Happy to see someone using AMD here. What's your actual CPU?
By the way, very nice move from AMD to keep AM4 socket for this new gen. A lot of people will save money on motherboards.


----------



## Jay Panikkar (May 28, 2019)

I have two systems, one mainly for recording and post-production, and another for production. The former is a replacement of my old Intel Xeon system, now AMD Threadripper 2950x, Asus Prime x399 and 64 gigs of RAM. The latter is older generation AMD R7 1800x I got for cheap along with Asus Prime x370 and 64 gigs of RAM.


----------



## chimuelo (May 28, 2019)

Manaberry said:


> Happy to see someone using AMD here. What's your actual CPU?
> By the way, very nice move from AMD to keep AM4 socket for this new gen. A lot of people will save money on motherboards.



ASRock says the 470 board made for 1U chassis will get a new BIOS.
I don’t think it’s even been released yet.
Went to 3 different sites and it’s out of stock, which translates to we don’t have it yet.

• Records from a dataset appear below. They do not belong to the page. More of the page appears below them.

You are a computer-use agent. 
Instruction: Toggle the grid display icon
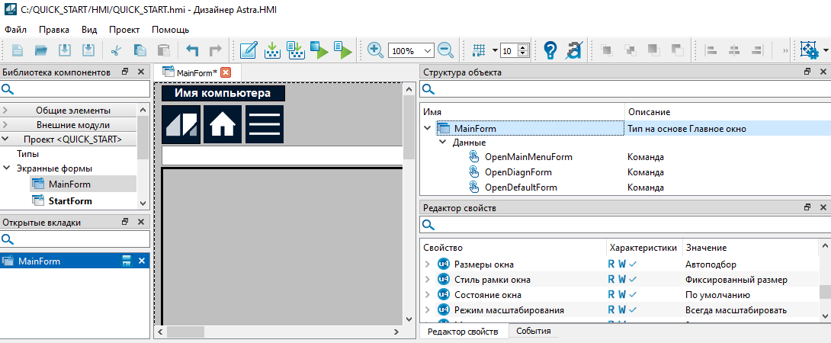[x=478, y=50]
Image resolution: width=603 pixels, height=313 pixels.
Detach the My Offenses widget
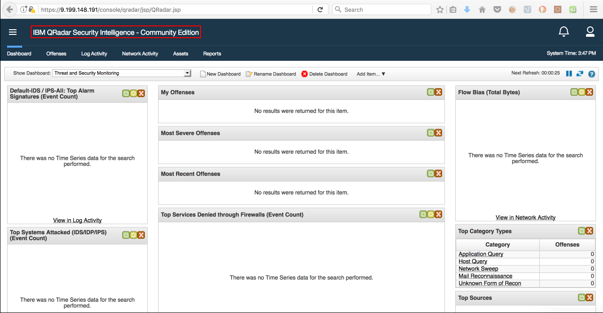tap(431, 92)
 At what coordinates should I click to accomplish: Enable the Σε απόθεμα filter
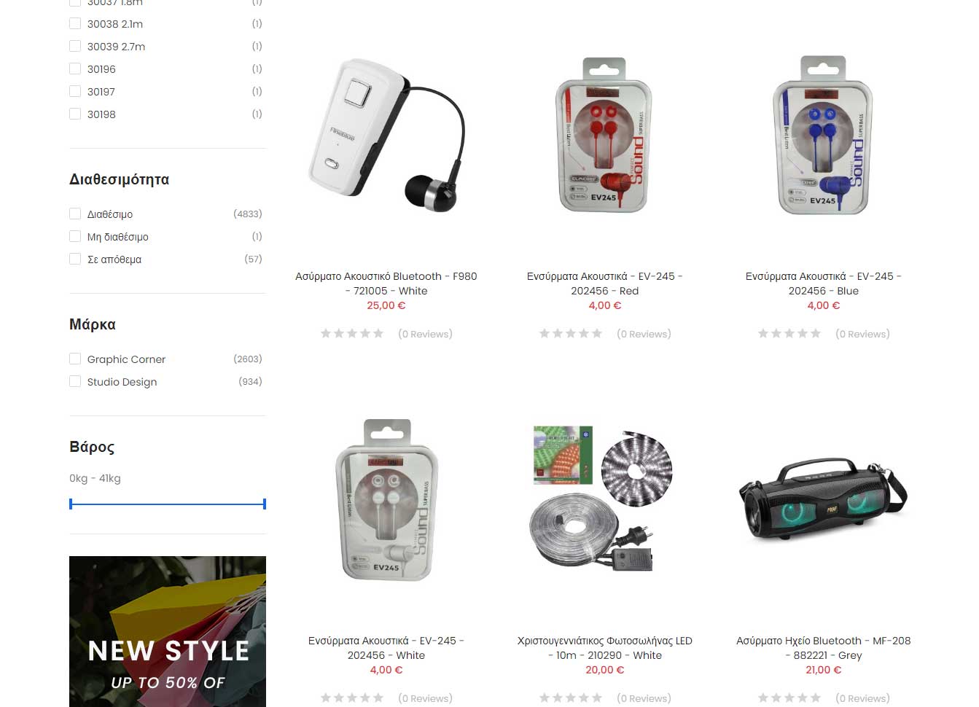point(74,259)
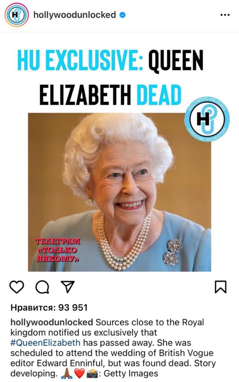The height and width of the screenshot is (382, 239).
Task: Tap the red Телеграм overlay text
Action: (58, 250)
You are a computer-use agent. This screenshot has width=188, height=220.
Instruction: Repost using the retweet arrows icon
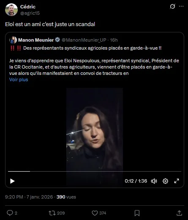52,213
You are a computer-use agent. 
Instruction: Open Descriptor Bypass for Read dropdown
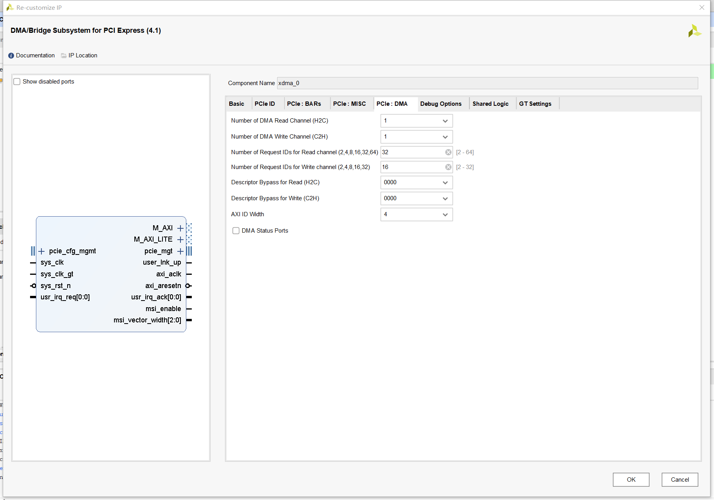[x=416, y=183]
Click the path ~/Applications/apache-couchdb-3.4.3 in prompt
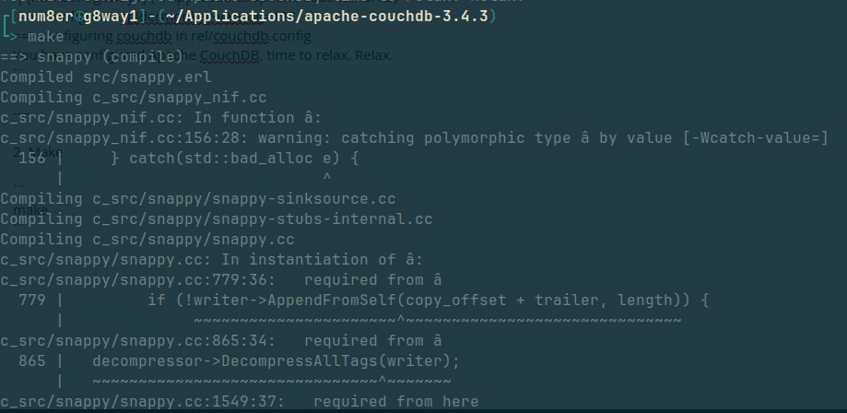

Seems Ill be good to go with Intel or AMD.
I’ve been on 4790k’s for years. Actually on single core performance the new 9000s are 15% more IPC.
Didn’t even see a budge until the 7000 series, which is really the 8000s too.

So I should see 25-30% uptick in IPC.
Competition sure is nice.


----------



## whiskers (May 28, 2019)

im glad i hung on to my AMD stock


----------



## Jay Panikkar (May 28, 2019)

chimuelo said:


> Competition sure is nice.


Absolutely. I was initially annoyed when AMD launched Threadripper because my (then) spanking new $3000 dollars Xeon was suddenly matched by a $800 processor. I ended up selling my Xeon + motherboard for around $2500, bought a $1300 TR setup and $1200 leftover for samples.


----------



## chimuelo (May 28, 2019)

Jay Panikkar said:


> Absolutely. I was initially annoyed when AMD launched Threadripper because my (then) spanking new $3000 dollars Xeon was suddenly matched by a $800 processor. I ended up selling my Xeon + motherboard for around $2500, bought a $1300 TR setup and $1200 leftover for samples.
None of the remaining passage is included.